Goal of the exercise: Please turn the rows below into a Markdown table with the columns Row No. and Line, skipping any blank lines.

Stored items from a collection
╔══
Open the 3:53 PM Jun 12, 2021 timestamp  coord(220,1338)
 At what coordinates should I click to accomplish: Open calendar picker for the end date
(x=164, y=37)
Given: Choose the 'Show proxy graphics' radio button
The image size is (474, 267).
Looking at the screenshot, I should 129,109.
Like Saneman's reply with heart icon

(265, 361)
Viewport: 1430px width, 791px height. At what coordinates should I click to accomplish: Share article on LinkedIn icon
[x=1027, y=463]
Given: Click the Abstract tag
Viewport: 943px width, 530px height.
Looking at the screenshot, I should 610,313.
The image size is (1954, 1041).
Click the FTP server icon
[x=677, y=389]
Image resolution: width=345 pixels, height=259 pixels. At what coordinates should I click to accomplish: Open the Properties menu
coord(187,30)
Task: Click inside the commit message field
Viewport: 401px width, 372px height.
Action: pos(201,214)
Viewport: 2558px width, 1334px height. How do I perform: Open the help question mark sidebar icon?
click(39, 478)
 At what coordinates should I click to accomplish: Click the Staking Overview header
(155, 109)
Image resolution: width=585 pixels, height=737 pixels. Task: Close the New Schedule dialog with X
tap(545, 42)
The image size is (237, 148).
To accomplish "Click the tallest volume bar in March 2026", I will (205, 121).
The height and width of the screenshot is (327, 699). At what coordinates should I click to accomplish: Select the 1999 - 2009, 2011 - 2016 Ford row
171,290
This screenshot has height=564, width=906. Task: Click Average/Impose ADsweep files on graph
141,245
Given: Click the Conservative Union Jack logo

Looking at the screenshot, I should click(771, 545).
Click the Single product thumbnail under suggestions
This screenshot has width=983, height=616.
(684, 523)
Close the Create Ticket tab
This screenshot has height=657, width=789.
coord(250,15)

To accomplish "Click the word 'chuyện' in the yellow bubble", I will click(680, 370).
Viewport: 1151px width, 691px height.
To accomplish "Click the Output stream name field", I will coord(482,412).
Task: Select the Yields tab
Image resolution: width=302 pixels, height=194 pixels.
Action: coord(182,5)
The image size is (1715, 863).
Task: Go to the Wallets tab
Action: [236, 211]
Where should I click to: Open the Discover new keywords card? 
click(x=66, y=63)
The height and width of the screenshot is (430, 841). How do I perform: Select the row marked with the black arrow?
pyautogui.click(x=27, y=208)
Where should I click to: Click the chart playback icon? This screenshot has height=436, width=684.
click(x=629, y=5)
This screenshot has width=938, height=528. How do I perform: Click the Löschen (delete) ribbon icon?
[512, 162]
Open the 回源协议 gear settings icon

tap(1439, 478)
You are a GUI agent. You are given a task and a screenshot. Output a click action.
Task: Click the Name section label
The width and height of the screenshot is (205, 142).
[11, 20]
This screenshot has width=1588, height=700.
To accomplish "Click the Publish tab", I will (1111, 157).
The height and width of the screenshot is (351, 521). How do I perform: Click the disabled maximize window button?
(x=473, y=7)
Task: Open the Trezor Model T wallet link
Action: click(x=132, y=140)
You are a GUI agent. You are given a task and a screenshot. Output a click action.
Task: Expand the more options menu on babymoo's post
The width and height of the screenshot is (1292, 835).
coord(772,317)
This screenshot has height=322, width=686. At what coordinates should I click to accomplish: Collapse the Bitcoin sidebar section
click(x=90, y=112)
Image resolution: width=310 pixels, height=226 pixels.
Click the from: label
╚══
Solved exercise:
| Row No. | Line |
|---|---|
| 1 | Open the 3:53 PM Jun 12, 2021 timestamp  coord(220,1338) |
| 2 |  At what coordinates should I click to accomplish: Open calendar picker for the end date |
| 3 | (x=164, y=37) |
| 4 | Given: Choose the 'Show proxy graphics' radio button |
| 5 | The image size is (474, 267). |
| 6 | Looking at the screenshot, I should 129,109. |
| 7 | Like Saneman's reply with heart icon |
| 8 | (265, 361) |
| 9 | Viewport: 1430px width, 791px height. At what coordinates should I click to accomplish: Share article on LinkedIn icon |
| 10 | [x=1027, y=463] |
| 11 | Given: Click the Abstract tag |
| 12 | Viewport: 943px width, 530px height. |
| 13 | Looking at the screenshot, I should 610,313. |
| 14 | The image size is (1954, 1041). |
| 15 | Click the FTP server icon |
| 16 | [x=677, y=389] |
| 17 | Image resolution: width=345 pixels, height=259 pixels. At what coordinates should I click to accomplish: Open the Properties menu |
| 18 | coord(187,30) |
| 19 | Task: Click inside the commit message field |
| 20 | Viewport: 401px width, 372px height. |
| 21 | Action: pos(201,214) |
| 22 | Viewport: 2558px width, 1334px height. How do I perform: Open the help question mark sidebar icon? |
| 23 | click(39, 478) |
| 24 |  At what coordinates should I click to accomplish: Click the Staking Overview header |
| 25 | (155, 109) |
| 26 | Image resolution: width=585 pixels, height=737 pixels. Task: Close the New Schedule dialog with X |
| 27 | tap(545, 42) |
| 28 | The image size is (237, 148). |
| 29 | To accomplish "Click the tallest volume bar in March 2026", I will (205, 121). |
| 30 | The height and width of the screenshot is (327, 699). At what coordinates should I click to accomplish: Select the 1999 - 2009, 2011 - 2016 Ford row |
| 31 | 171,290 |
| 32 | This screenshot has height=564, width=906. Task: Click Average/Impose ADsweep files on graph |
| 33 | 141,245 |
| 34 | Given: Click the Conservative Union Jack logo |
| 35 | Looking at the screenshot, I should click(771, 545). |
| 36 | Click the Single product thumbnail under suggestions |
| 37 | This screenshot has width=983, height=616. |
| 38 | (684, 523) |
| 39 | Close the Create Ticket tab |
| 40 | This screenshot has height=657, width=789. |
| 41 | coord(250,15) |
| 42 | To accomplish "Click the word 'chuyện' in the yellow bubble", I will click(680, 370). |
| 43 | Viewport: 1151px width, 691px height. |
| 44 | To accomplish "Click the Output stream name field", I will coord(482,412). |
| 45 | Task: Select the Yields tab |
| 46 | Image resolution: width=302 pixels, height=194 pixels. |
| 47 | Action: coord(182,5) |
| 48 | The image size is (1715, 863). |
| 49 | Task: Go to the Wallets tab |
| 50 | Action: [236, 211] |
| 51 | Where should I click to: Open the Discover new keywords card?  |
| 52 | click(x=66, y=63) |
| 53 | The height and width of the screenshot is (430, 841). How do I perform: Select the row marked with the black arrow? |
| 54 | pyautogui.click(x=27, y=208) |
| 55 | Where should I click to: Click the chart playback icon? This screenshot has height=436, width=684. |
| 56 | click(x=629, y=5) |
| 57 | This screenshot has width=938, height=528. How do I perform: Click the Löschen (delete) ribbon icon? |
| 58 | [512, 162] |
| 59 | Open the 回源协议 gear settings icon |
| 60 | tap(1439, 478) |
| 61 | You are a GUI agent. You are given a task and a screenshot. Output a click action. |
| 62 | Task: Click the Name section label |
| 63 | The width and height of the screenshot is (205, 142). |
| 64 | [11, 20] |
| 65 | This screenshot has width=1588, height=700. |
| 66 | To accomplish "Click the Publish tab", I will (1111, 157). |
| 67 | The height and width of the screenshot is (351, 521). How do I perform: Click the disabled maximize window button? |
| 68 | (x=473, y=7) |
| 69 | Task: Open the Trezor Model T wallet link |
| 70 | Action: click(x=132, y=140) |
| 71 | You are a GUI agent. You are given a task and a screenshot. Output a click action. |
| 72 | Task: Expand the more options menu on babymoo's post |
| 73 | The width and height of the screenshot is (1292, 835). |
| 74 | coord(772,317) |
| 75 | This screenshot has height=322, width=686. At what coordinates should I click to accomplish: Collapse the Bitcoin sidebar section |
| 76 | click(x=90, y=112) |
| 77 | Image resolution: width=310 pixels, height=226 pixels. |
| 78 | Click the from: label |